BIG1, a Brefeldin A–Inhibited Guanine Nucleotide-Exchange Protein Modulates ATP-Binding Cassette Transporter A-1 Trafficking and Function

Abstract

Objective— Cell-surface localization and intracellular trafficking are essential for the function of ATP-binding cassette transporter A-1 (ABCA1). However, regulation of these activities is still largely unknown. Brefeldin A, an uncompetitive inhibitor of brefeldin A-inhibited guanine nucleotide-exchange proteins (BIGs), disturbs the intracellular distribution of ABCA1, and thus inhibits cholesterol efflux. This study aimed to define the possible roles of BIGs in regulating ABCA1 trafficking and cholesterol efflux, and further to explore the potential mechanism. Methods and Results— By vesicle immunoprecipitation, we found that BIG1 was associated with ABCA1 in vesicles preparation from rat liver. BIG1 depletion reduced surface ABCA1 on HepG2 cells, and inhibited by 60% cholesterol release. In contrast, BIG1 overexpression increased surface ABCA1 and cholesterol secretion. With partial restoration of BIG1 through overexpression in BIG1-depleted cells, surface ABCA1 was also restored.
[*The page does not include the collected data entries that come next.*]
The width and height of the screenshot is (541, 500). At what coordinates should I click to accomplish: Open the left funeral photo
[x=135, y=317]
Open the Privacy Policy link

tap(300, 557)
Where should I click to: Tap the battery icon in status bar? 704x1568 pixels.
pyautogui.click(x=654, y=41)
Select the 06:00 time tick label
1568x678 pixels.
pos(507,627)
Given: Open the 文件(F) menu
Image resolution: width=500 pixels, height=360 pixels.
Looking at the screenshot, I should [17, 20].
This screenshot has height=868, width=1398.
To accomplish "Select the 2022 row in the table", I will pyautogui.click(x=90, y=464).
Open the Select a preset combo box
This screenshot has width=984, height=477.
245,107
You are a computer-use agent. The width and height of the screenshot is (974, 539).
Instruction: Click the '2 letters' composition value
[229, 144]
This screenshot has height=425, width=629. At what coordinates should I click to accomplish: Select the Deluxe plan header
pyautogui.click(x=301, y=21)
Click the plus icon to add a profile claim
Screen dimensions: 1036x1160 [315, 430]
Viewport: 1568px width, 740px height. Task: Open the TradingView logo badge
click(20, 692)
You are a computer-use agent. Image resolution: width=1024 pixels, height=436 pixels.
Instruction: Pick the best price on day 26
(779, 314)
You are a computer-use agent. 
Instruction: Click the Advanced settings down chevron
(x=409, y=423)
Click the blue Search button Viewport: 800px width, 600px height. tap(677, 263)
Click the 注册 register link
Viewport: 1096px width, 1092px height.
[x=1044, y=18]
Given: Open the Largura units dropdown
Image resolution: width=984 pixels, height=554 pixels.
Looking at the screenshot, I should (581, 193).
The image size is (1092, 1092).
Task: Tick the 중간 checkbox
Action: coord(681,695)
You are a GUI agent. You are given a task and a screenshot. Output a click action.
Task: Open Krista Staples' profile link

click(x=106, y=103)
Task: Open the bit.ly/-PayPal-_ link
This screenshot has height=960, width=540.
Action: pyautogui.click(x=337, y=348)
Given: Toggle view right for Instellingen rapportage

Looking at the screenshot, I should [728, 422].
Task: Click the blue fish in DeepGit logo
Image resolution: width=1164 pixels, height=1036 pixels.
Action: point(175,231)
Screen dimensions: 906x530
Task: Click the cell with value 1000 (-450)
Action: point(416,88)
Biotinylation and glutathione cleavage revealed that BIG1 small interfering RNA dramatically decreased the internalization and recycling of ABCA1. This novel function of BIG1 was dependent on the guanine nucleotide-exchange activity and achieved through activation of ADP-ribosylation factor 1. Conclusion— BIG1, through its ability to activate ADP-ribosylation factor 1, regulates cell-surface levels and function of ABCA1, indicating a transcription-independent mechanism for controlling ABCA1 action.